Backing up with duplicity and Amazon S3

Duplicity is a great little backup tool that can do incremental
backups to a variety of different servers (ftp, scp, and Amazon S3).

The Install

I am installing on a Centos 5 system which uses the yum tool. I also
have the http://rpmforge.net/repository enabled. I need that for
librsync and librsync-devel which provides rsync capabilities when the
remote file details are not available (like in FTP).
All of these requirements are found on the duplicity main
page.

yum install librsync librsync-devel# GnuPG for python (stable, hasn't changed in years)
wget http://internap.dl.sourceforge.net/sourceforge/py-gnupg/GnuPGInterface-0.3.2.tar.gz
tar -xzf GnuPGInterface-0.3.2.tar.gz
cd GnuPGInterface-0.3.2
python setup.py installcd ..
# boto for python (Python S3 interface -- active development, check version #)
wget http://boto.googlecode.com/files/boto-1.1c.tar.gz
tar -xzvf boto-1.1c.tar.gz
cd boto-1.1c
python setup.py installcd ..
# duplicity (active development, check version #)
tar -xzf duplicity-0.4.10.tar.gz 
cd duplicity-0.4.10
python setup.py install
cd ..

Make sure duplicity works by running the command “duplicity”
You should see something like this (and not errors about GnuPG
instances).

[[email protected] ~]# duplicity 
Command line error: Expected 2 args, got 0
Enter 'duplicity --help' for help screen.

Make your gpg keys

Do this as the user that you’ll be running the backup as – it makes
things easier. If you have your own existing keys and know how to import
them, you can skip this step. Otherwise, we’ll create a key just for
encrypting the backups before sending them to our backup server (in case
of rogue system admins at Amazon).

[[email protected] ~]# gpg --gen-keygpg 
(GnuPG) 1.2.6; Copyright (C) 2004 Free Software Foundation, Inc.This program comes with ABSOLUTELY NO WARRANTY.This is free software, and you are welcome to redistribute itunder certain conditions. See the file COPYING for details.
gpg: failed to create temporary file `/home/ytjohn/.gnupg/.#lk0x9d199d8.serv02.example.com.12823': No such file or directory
gpg: /home/ytjohn/.gnupg: directory created
gpg: new configuration file `/home/ytjohn/.gnupg/gpg.conf' created
gpg: WARNING: options in `/home/ytjohn/.gnupg/gpg.conf' are not yet active during this run
gpg: keyring `/home/ytjohn/.gnupg/secring.gpg' created
gpg: keyring `/home/ytjohn/.gnupg/pubring.gpg' created
Please select what kind of key you want: 
  (1) DSA and ElGamal (default) 
  (2) DSA (sign only) 
  (4) RSA (sign only)
Your selection? 1
DSA keypair will have 1024 bits.
About to generate a new ELG-E keypair.
              minimum keysize is  768 bits
              default keysize is 1024 bits
    highest suggested keysize is 2048 bits
What keysize do you want? (1024) 2048
Requested keysize is 2048 bits
Please specify how long the key should be valid.
         0 = key does not expire
      <n>  = key expires in n days
      <n>w = key expires in n weeks
      <n>m = key expires in n months
      <n>y = key expires in n years
Key is valid for? (0) 0
Key does not expire at all
Is this correct (y/n)? y                        
You need a User-ID to identify your key; the software constructs the user id
from Real Name, Comment and Email Address in this form:    "Heinrich Heine (Der Dichter) <[email protected]>"
Real name: Backup Key
Email address: [email protected]
Comment: Backup key for duplicity  
You selected this USER-ID:           "Backup Key (Backup key for duplicity) <[email protected]>"
Change (N)ame, (C)omment, (E)mail or (O)kay/(Q)uit? O
You need a Passphrase to protect your secret key.    
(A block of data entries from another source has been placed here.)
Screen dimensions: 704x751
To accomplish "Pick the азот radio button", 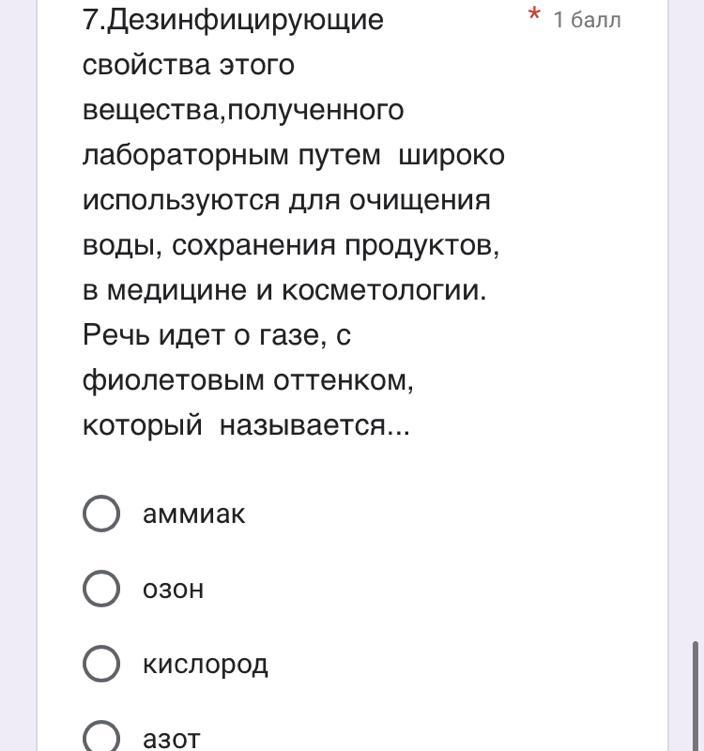I will click(101, 738).
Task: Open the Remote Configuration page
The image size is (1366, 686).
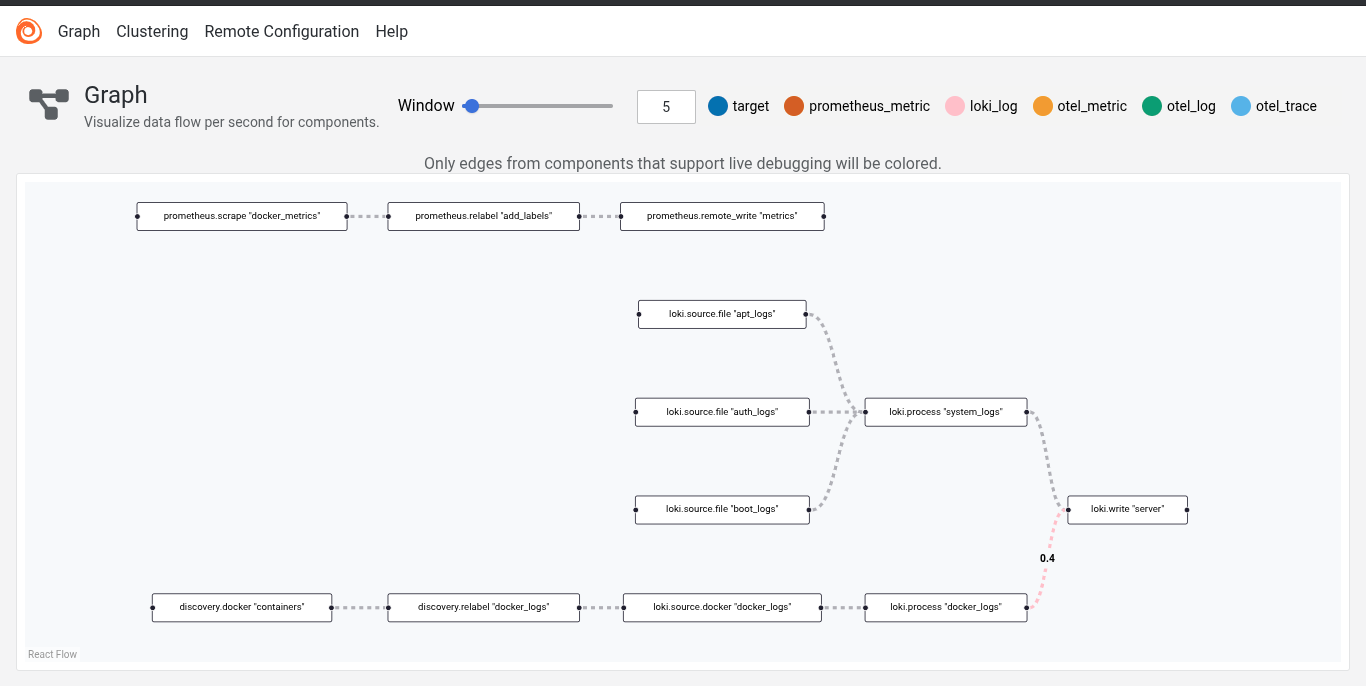Action: click(281, 31)
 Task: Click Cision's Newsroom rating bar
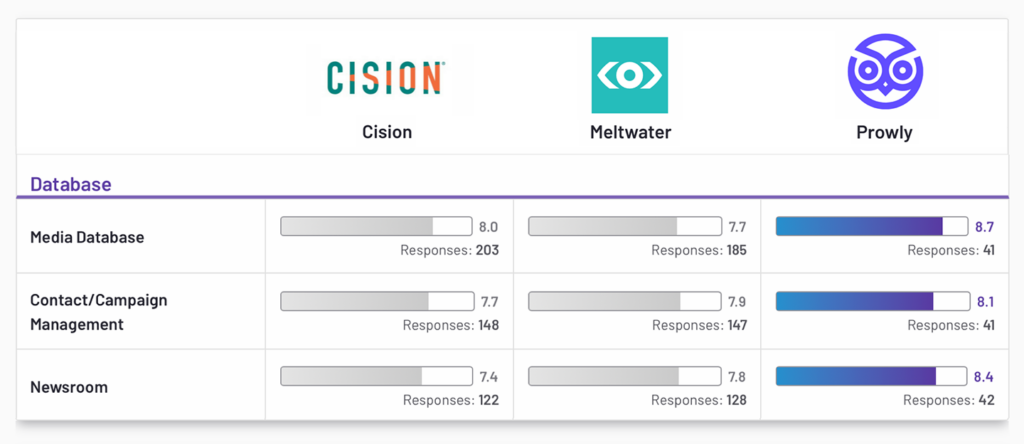click(376, 376)
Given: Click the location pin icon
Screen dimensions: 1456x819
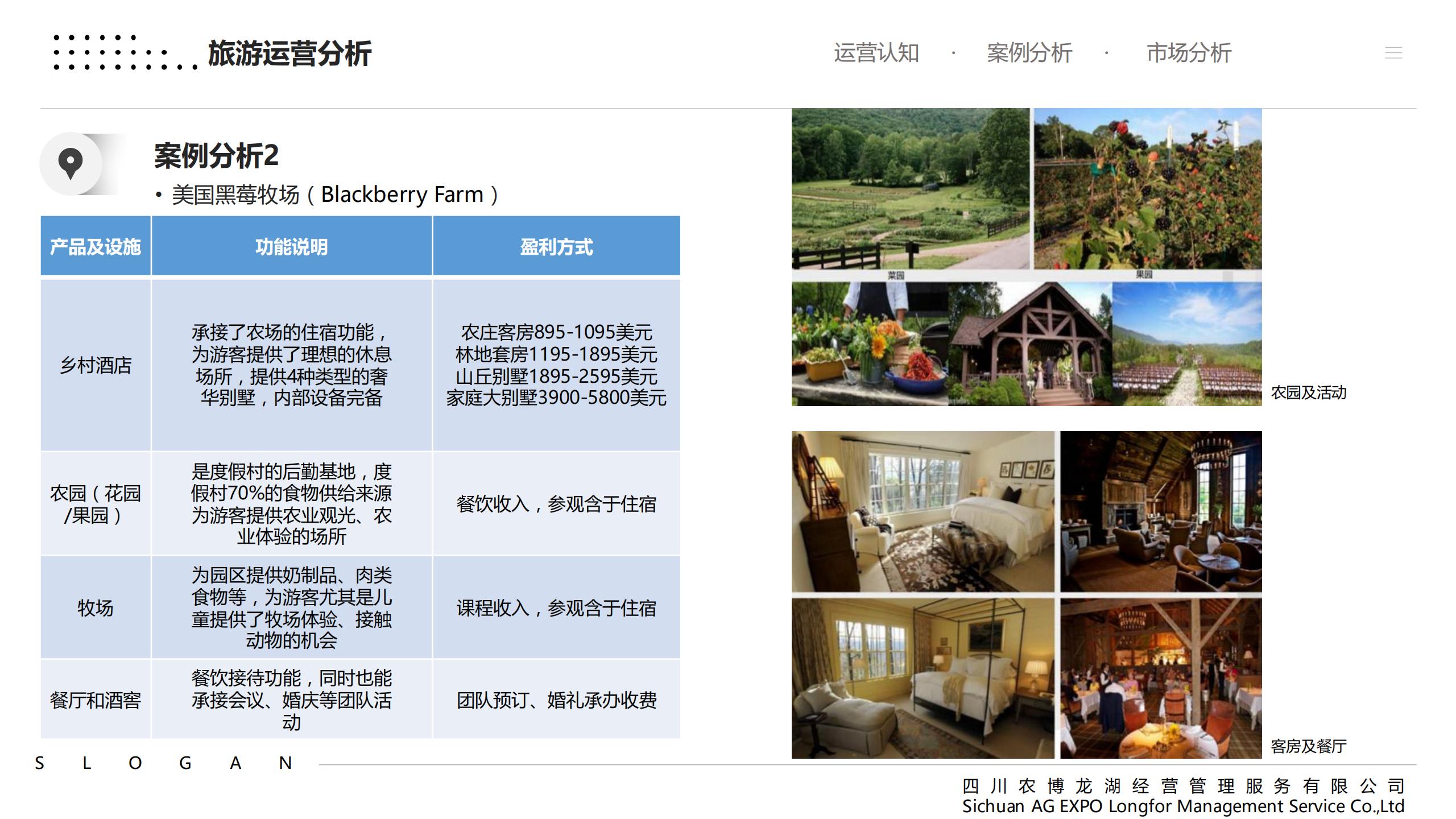Looking at the screenshot, I should coord(71,164).
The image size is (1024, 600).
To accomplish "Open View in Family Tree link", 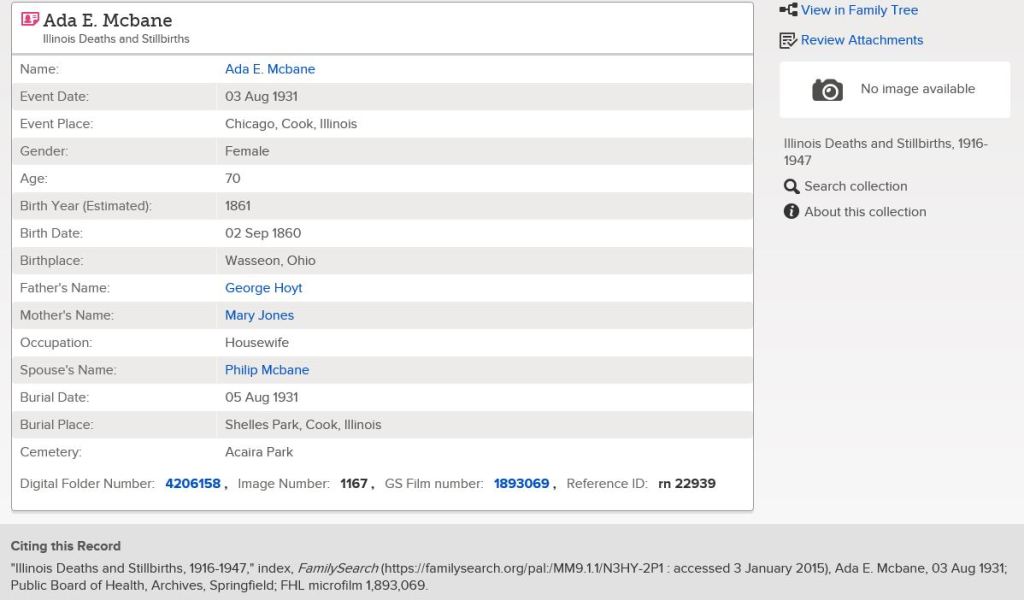I will coord(859,10).
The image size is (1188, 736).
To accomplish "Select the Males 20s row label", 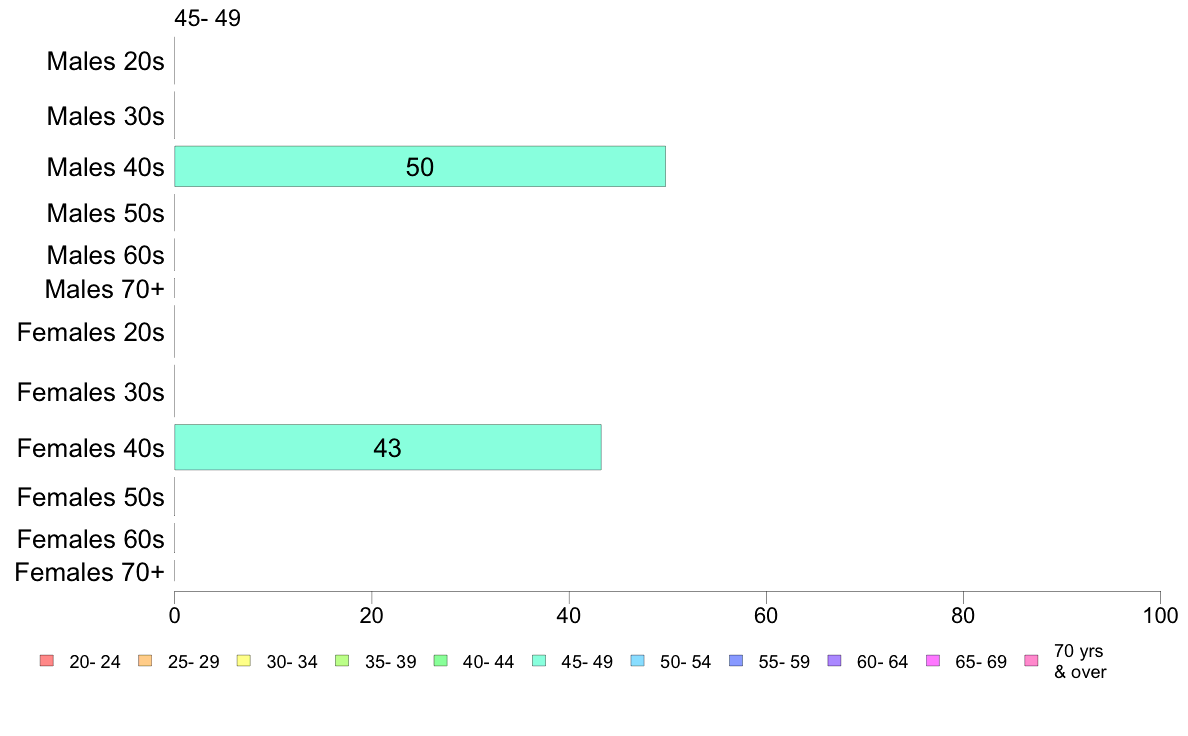I will [105, 61].
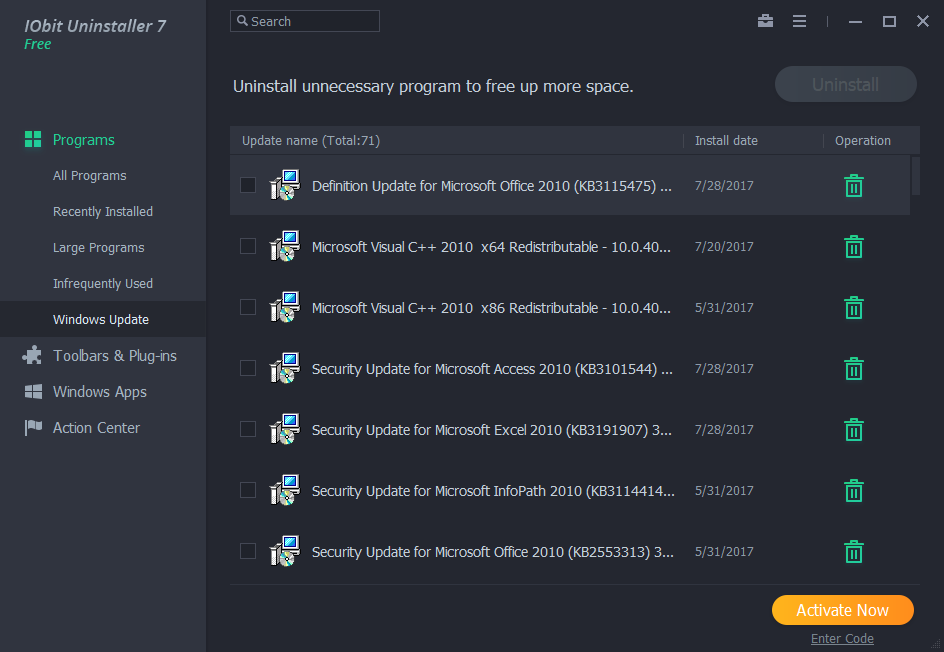The image size is (944, 652).
Task: Click trash icon for InfoPath 2010 update
Action: (853, 491)
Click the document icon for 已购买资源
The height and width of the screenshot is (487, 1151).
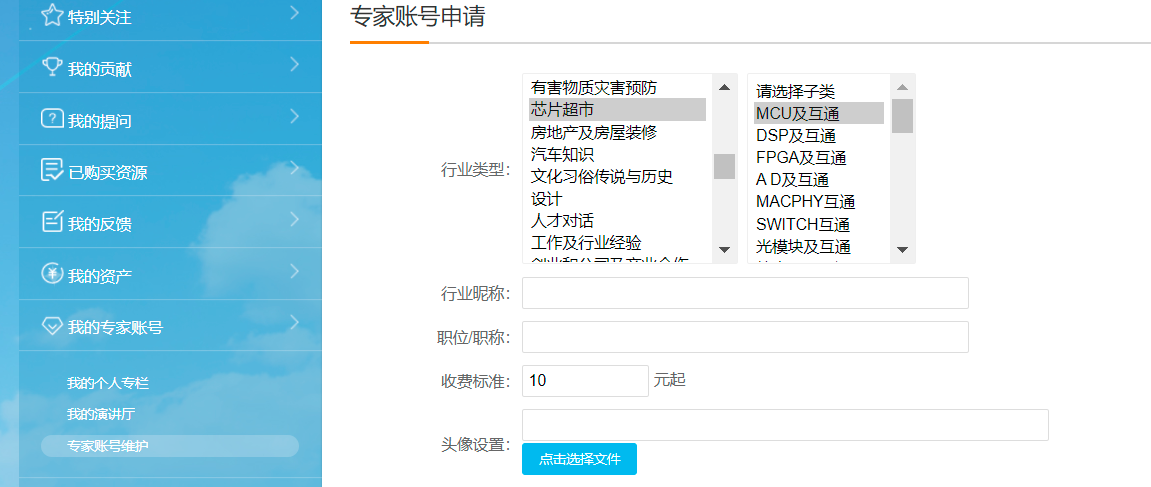(52, 171)
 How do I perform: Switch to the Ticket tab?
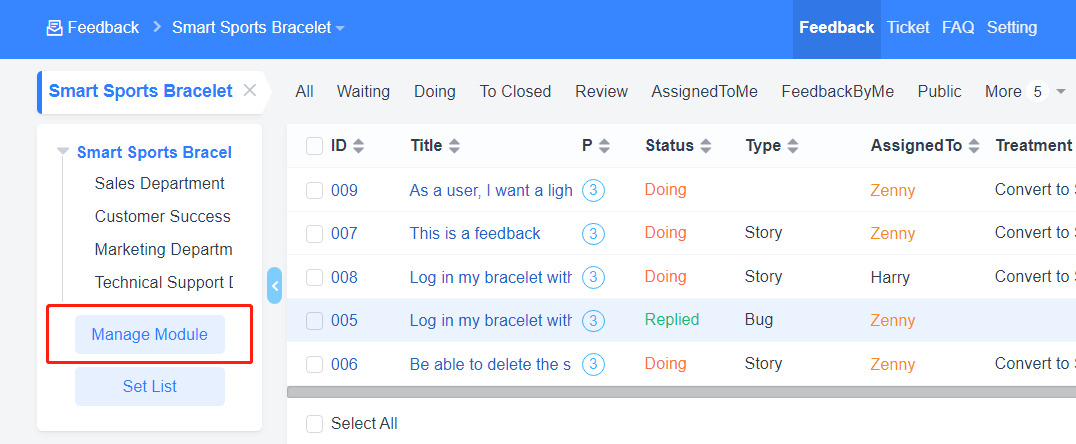click(908, 28)
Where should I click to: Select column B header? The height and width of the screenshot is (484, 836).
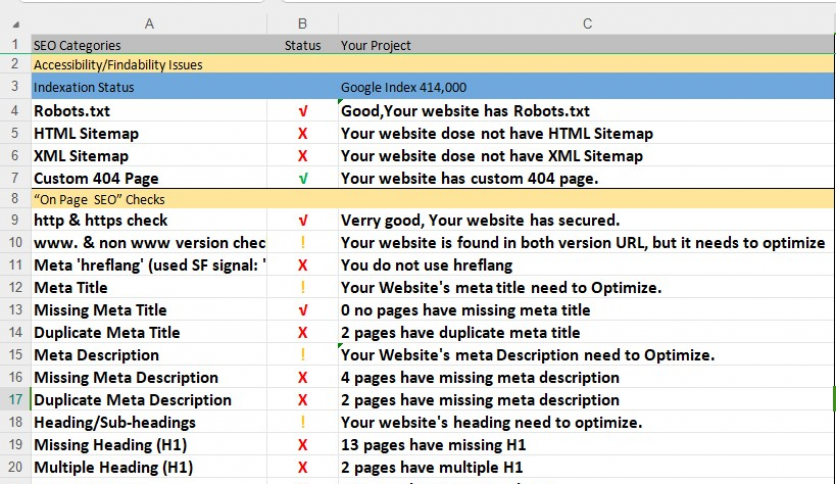303,24
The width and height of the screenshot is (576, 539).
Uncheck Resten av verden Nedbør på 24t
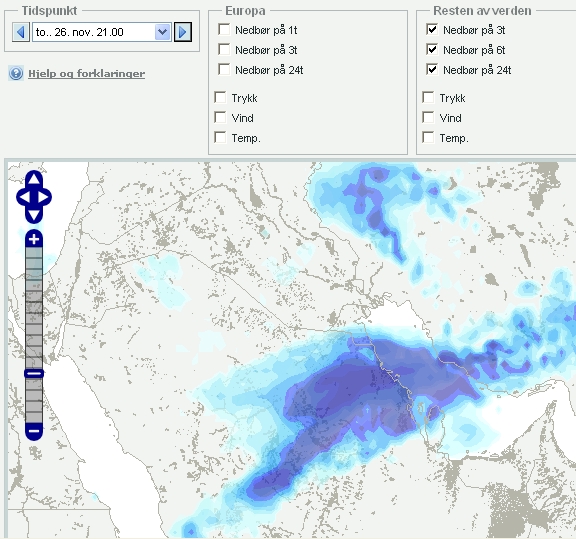click(x=432, y=69)
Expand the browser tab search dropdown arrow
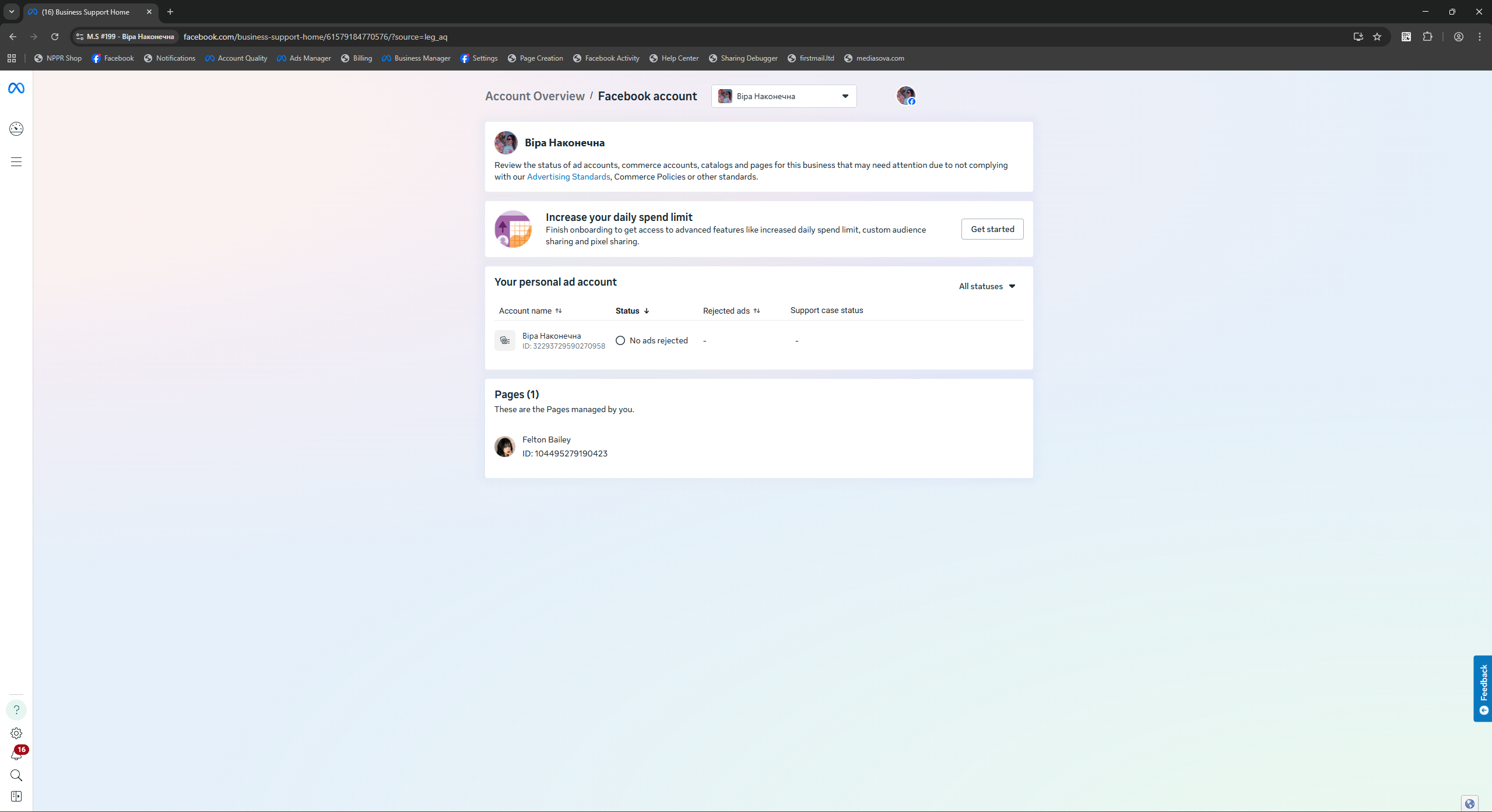Screen dimensions: 1492x812 [12, 12]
At this point, let me interrupt and talk about the Passphrase. You can
make this anything, but I would recommend avoiding special characters
(especially dealing with <> ‘ ” ` ) that might be interpreted by
your system shell. I generated a 15 character password online using
only numbers, letters, and LETTERS. You will need to keep track of the
password – you will need it later when you write the backup script.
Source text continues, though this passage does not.